## Entries for locating words and elements
#####

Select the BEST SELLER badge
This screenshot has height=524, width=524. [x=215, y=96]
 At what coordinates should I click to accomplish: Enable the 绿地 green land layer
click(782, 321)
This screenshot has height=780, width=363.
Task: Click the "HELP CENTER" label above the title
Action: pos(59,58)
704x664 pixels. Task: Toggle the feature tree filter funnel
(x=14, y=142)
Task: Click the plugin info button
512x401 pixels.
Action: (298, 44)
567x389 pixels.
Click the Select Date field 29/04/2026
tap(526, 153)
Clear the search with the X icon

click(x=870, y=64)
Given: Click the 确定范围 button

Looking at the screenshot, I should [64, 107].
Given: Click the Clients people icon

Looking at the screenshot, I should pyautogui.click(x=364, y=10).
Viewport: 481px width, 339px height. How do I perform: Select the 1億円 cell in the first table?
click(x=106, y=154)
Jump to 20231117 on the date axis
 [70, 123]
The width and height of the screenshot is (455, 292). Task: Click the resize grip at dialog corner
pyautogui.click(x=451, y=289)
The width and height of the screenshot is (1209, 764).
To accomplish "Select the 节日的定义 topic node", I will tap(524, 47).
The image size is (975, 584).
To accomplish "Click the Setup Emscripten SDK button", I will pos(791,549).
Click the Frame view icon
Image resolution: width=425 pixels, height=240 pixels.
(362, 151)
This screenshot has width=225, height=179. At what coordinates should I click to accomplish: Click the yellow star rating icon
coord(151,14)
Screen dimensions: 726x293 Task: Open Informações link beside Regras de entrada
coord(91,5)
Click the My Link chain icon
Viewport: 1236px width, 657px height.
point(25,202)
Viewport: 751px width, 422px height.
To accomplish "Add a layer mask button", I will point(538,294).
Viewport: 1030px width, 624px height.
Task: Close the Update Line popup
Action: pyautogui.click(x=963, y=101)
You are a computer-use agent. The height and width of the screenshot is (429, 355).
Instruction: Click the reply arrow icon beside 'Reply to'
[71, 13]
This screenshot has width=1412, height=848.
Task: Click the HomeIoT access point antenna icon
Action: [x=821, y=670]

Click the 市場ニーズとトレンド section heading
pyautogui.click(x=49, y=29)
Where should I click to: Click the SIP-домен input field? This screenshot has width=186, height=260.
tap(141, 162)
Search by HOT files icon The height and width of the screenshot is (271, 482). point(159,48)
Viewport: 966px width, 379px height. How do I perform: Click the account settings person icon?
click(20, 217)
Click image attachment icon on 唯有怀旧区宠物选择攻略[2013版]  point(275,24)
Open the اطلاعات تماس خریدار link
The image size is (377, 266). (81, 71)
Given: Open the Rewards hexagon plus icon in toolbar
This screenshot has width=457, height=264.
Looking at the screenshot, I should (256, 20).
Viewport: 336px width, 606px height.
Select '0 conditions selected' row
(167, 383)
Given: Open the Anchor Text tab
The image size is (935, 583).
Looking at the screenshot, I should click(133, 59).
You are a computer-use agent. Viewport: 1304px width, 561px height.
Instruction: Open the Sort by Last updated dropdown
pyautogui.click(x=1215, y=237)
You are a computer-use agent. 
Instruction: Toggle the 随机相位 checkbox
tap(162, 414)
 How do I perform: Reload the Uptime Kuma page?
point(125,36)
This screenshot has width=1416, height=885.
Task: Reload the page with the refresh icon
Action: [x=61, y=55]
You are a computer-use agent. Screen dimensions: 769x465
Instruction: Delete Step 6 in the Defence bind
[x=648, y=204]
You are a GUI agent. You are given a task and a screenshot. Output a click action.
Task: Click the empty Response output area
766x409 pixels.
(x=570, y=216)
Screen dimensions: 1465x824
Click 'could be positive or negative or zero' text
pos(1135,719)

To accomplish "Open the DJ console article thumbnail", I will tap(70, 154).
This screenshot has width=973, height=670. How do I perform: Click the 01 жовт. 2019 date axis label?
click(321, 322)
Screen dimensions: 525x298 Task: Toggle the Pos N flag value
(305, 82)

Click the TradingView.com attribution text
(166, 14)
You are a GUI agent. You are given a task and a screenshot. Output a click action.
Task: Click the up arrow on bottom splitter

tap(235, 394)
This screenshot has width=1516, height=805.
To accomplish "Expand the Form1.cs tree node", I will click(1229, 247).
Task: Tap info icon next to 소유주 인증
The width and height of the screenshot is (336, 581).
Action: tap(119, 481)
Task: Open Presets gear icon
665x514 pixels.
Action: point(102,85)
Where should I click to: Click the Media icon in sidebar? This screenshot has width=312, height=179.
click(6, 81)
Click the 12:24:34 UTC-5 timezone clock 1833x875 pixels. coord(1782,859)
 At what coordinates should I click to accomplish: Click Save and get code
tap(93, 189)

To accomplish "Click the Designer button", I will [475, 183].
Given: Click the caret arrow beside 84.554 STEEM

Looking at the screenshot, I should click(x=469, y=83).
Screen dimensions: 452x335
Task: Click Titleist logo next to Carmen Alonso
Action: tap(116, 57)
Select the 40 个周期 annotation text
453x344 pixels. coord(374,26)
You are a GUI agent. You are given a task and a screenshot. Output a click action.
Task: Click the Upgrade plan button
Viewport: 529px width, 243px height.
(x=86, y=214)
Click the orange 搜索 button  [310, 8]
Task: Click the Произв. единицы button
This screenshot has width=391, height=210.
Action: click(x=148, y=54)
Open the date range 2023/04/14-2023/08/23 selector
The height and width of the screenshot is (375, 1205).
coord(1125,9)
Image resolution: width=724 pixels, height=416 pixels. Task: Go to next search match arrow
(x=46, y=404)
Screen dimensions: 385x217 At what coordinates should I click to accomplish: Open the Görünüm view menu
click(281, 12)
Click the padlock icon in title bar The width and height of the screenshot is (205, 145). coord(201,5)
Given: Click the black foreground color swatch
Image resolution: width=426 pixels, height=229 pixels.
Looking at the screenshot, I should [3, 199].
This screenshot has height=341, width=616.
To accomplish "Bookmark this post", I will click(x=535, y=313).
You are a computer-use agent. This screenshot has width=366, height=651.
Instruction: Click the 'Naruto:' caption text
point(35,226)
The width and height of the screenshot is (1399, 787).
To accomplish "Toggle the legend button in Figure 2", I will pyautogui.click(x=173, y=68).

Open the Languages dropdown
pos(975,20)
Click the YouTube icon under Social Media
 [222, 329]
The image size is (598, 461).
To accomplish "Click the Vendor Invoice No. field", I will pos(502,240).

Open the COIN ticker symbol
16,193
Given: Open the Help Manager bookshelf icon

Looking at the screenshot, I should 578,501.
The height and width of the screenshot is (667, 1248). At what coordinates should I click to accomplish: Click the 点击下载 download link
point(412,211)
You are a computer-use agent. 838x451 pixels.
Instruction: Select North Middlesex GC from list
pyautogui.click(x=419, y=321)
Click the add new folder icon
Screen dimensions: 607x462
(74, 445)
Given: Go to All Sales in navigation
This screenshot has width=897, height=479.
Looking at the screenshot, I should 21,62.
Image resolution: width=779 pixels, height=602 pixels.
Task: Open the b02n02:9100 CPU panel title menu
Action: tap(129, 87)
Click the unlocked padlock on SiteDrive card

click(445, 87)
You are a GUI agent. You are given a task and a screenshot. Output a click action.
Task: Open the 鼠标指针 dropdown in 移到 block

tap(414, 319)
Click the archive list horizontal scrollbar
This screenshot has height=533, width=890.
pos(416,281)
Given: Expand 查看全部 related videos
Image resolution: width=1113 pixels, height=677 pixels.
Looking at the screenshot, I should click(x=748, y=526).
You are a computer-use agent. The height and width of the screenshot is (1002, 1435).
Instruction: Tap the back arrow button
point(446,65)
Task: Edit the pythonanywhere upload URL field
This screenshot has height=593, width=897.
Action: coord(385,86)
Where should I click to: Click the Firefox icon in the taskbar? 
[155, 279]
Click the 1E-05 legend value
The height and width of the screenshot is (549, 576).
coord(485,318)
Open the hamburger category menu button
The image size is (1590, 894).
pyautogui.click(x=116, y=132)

#####

## Set problem
Please rewrite the entries from the line containing "Given: Expand 查看全部 related videos" through the line containing "Looking at the screenshot, I should click(x=748, y=526).", replacing "related videos" with "related clips" and leaving everything else the same.

## Exercise response
Given: Expand 查看全部 related clips
Image resolution: width=1113 pixels, height=677 pixels.
Looking at the screenshot, I should click(x=748, y=526).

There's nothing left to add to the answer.